Task to complete: Repeat nothing but the lines below running from the one containing "Image resolution: width=712" to the one containing "Choose Sposta Sincronizzazione option". Keep both end lines.

Data entries:
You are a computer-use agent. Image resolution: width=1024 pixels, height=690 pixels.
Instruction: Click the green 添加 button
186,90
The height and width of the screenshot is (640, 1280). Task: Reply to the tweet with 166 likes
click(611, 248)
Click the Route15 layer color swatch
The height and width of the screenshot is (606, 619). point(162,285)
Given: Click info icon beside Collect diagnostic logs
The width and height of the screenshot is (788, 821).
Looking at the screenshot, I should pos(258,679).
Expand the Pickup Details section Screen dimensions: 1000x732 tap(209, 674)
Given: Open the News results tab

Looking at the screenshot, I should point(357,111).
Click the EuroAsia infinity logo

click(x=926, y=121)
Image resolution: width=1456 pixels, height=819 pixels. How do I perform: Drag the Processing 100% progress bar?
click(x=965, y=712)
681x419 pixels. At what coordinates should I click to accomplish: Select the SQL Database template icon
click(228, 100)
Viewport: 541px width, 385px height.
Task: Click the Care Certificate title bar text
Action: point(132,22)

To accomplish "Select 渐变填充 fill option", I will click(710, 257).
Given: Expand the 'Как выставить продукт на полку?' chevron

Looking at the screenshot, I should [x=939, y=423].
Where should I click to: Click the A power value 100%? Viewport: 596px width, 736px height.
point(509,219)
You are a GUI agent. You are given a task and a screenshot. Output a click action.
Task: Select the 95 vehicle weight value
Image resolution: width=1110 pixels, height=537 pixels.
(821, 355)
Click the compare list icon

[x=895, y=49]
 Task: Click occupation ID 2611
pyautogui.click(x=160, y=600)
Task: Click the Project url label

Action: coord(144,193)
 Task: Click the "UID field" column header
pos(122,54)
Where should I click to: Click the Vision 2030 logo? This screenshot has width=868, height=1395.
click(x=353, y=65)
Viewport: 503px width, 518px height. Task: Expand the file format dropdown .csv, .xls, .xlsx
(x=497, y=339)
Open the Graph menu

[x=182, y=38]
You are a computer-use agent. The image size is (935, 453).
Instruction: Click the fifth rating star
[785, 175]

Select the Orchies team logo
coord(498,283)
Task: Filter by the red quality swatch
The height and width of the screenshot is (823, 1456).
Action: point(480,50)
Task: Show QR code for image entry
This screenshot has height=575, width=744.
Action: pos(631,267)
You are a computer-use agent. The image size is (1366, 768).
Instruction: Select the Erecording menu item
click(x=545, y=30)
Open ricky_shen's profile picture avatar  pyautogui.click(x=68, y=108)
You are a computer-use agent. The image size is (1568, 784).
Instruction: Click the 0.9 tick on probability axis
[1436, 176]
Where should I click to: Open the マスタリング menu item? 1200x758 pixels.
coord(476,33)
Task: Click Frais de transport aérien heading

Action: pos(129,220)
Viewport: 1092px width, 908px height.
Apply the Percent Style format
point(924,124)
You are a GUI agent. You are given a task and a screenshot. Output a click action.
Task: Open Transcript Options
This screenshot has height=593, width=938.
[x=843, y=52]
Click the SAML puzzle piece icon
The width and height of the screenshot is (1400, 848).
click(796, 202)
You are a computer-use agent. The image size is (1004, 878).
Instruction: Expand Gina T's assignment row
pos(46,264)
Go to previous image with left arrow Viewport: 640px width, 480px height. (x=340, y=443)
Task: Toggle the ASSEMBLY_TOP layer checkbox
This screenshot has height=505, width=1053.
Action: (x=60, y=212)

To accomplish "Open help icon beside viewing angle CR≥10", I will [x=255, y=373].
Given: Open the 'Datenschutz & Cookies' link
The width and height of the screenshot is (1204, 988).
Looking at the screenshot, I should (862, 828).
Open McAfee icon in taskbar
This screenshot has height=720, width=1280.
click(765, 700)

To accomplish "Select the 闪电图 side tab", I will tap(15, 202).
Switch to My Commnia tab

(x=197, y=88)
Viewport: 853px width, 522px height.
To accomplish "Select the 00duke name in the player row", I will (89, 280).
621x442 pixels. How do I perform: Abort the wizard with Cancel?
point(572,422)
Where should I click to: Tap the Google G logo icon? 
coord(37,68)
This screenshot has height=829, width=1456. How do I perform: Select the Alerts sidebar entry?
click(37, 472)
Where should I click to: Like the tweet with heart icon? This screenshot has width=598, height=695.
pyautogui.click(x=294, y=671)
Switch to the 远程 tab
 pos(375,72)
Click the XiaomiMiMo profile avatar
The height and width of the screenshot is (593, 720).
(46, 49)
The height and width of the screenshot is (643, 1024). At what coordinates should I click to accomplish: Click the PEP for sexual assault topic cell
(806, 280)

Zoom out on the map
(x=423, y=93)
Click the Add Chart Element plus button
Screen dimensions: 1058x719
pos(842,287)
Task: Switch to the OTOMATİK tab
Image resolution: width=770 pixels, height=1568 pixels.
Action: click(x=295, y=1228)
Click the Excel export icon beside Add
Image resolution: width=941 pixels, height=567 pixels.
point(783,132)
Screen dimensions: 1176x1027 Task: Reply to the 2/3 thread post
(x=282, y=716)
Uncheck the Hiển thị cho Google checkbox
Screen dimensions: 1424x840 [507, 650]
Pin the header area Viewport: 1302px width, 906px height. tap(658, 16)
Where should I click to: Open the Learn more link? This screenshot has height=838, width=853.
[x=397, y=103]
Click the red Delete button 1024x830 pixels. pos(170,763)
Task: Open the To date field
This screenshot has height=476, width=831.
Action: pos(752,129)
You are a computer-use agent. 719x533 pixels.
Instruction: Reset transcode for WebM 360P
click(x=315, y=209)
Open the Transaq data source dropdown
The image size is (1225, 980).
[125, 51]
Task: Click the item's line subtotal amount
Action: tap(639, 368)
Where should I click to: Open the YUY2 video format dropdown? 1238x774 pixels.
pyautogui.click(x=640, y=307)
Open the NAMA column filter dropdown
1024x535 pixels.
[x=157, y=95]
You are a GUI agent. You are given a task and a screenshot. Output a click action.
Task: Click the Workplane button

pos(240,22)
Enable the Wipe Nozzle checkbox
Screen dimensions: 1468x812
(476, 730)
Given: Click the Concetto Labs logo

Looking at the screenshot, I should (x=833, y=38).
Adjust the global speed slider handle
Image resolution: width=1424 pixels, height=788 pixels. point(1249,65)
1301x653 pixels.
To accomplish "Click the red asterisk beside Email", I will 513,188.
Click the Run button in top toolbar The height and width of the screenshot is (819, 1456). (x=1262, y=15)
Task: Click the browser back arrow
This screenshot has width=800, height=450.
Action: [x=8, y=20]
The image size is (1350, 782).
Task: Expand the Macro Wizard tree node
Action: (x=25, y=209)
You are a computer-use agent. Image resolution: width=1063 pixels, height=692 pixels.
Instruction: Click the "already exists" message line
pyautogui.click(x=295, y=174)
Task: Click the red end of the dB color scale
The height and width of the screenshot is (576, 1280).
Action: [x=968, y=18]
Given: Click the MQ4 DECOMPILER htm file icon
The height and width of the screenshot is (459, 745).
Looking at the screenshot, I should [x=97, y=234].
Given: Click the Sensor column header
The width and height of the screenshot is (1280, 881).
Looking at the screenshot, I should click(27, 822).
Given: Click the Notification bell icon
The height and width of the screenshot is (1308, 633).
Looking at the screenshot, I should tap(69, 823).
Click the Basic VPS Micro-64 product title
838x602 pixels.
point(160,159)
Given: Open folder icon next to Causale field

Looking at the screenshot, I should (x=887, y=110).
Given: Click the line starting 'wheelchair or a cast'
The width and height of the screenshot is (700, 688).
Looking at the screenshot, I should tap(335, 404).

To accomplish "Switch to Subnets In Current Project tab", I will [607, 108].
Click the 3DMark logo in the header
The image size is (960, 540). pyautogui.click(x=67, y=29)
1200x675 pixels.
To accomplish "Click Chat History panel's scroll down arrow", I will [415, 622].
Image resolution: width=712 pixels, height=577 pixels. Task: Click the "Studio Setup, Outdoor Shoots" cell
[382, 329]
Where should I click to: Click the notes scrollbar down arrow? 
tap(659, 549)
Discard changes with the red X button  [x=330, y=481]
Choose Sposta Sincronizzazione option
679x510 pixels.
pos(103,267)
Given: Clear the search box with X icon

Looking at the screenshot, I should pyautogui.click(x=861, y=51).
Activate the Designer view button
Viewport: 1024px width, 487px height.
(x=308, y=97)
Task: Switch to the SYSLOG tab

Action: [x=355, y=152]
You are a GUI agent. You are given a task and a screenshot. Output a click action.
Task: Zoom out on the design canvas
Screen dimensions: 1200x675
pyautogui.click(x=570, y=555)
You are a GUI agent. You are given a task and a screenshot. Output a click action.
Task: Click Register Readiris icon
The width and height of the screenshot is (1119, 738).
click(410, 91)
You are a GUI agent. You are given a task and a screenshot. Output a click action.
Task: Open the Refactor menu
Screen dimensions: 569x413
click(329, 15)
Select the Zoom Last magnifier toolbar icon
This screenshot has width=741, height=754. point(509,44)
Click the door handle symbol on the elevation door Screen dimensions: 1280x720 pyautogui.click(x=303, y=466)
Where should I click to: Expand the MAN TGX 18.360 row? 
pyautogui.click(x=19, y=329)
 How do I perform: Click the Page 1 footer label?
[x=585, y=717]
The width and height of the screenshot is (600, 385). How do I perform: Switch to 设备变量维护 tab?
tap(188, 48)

Exercise answer:
Image resolution: width=712 pixels, height=577 pixels. Task: Click the "Studio Setup, Outdoor Shoots" cell
[382, 329]
Where should I click to: Click the notes scrollbar down arrow? 
tap(659, 549)
Discard changes with the red X button  [x=330, y=481]
Choose Sposta Sincronizzazione option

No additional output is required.